Let’s do a linear regression on this data using KFolds cross validation with 20 folds.
We then compute the Mean Squared Error (MSE), getting the following result:
Training: 0.10890
Testing: 0.10927
After standardizing the features:
Training: 0.10894
Testing: 0.10928
Not much of a change occurs from standardization.
Looking at these coefficients, the initial coefficients are very small compared to after standardization. The scale of the x axis on these graphs are much lower, and going in to analyze the coefficients using numpy
reveals that the range of values for the pre standardization coefficients was [-0.38525, 0.376459]. After standardization, the range becomes [-2028061010880.2666, 2086506911884.3].
Running a ridge regression with the found optimal alpha value of 0
yields an MSE of:
Training: 0.109
Testing: 0.10936
This is pretty much the same as our linear regression.
Running a lasso regression with the found optimal alpha value of 1.356
yields an MSE of:
Training: 1.676
Testing: 1.67628
wealthI
Let’s do a linear regression with the new target using KFolds cross validation with 20 folds. We find that the values of our new target vary greatly, which can impact how interpretable our MSE is. To combat this, we can transform our target using PowerTransformer to get a lower scale MSE value for comparison. We can also switch to using R2, but in this case we will stick with MSE.
We then compute the Mean Squared Error (MSE), getting the following result:
Training: 0.05993
Testing: 0.06050
After standardizing the features:
Training: 0.05995
Testing: 0.06051
Not much of a change occurs from standardization. Both values are very low, indicating a good fit.
An example of what this may look like without transforming our target would be:
Training: 430789787.97701
Testing: 432504413.88336
As you can see, the values are extremely large, and can make this value hard to interpret.
Looking at these coefficients, the initial coefficients again are much smaller in magnitude in comparison to after standardization. The scale of the x axis on these graphs are much lower, and going in to analyze the coefficients using numpy
reveals that the range of values for the pre standardization coefficients was [-0.17368804123491544, 0.670860201859961]. After standardization, the range becomes [-1310634388107.2212, 2163831100226.6729].
Running a ridge regression with the found optimal alpha value of 8.102
yields an MSE of:
Training: 0.060
Testing: 0.06110
This is pretty much the same as our linear regression, equally awful.
Running a lasso regression with the found optimal alpha value of 1.000
yields an MSE of:
Training: 1.000
Testing: 1.000
This really isn’t great compared to the other ones.

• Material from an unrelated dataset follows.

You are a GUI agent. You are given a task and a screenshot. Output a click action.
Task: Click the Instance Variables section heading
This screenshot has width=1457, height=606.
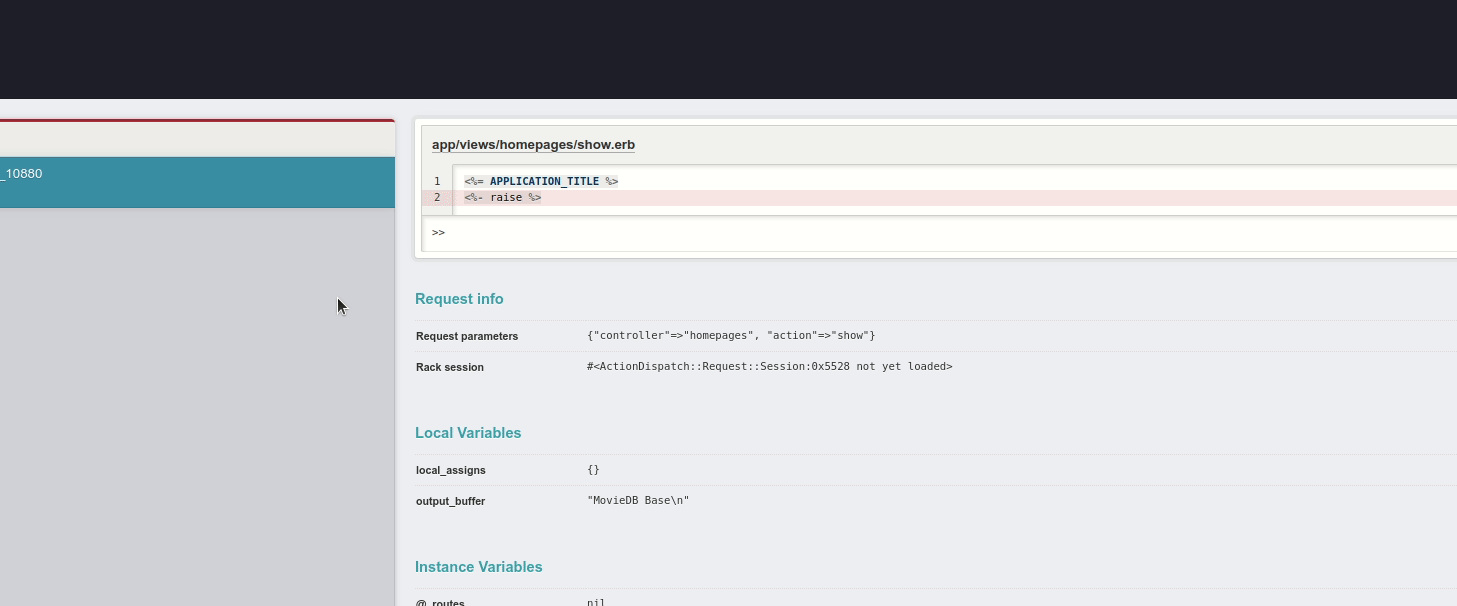pos(478,567)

From all these models we looked at, the best model to use for predicting wealth in this country would be a linear regression. However, the performance is very similar to a ridge regression model, so either will be good here. Based on the various models we used, a linear regression with unstandardized features appears to perform the best. It has a very low test MSE of 0.06050 when predicting wealthI, which is slightly better than the ridge regression score of 0.0611. Both these are significantly better than Lasso Regression, which falls behind with an extremely high MSE of 1.000. For wealthC, linear regression without standardization is the winner once again, with a value of 0.1093. Again, it’s worth noting that the two targets are not directly comparable due to their differing scales. If a direct comparison neded to be made, it would be beneficial to use R2 instead of MSE.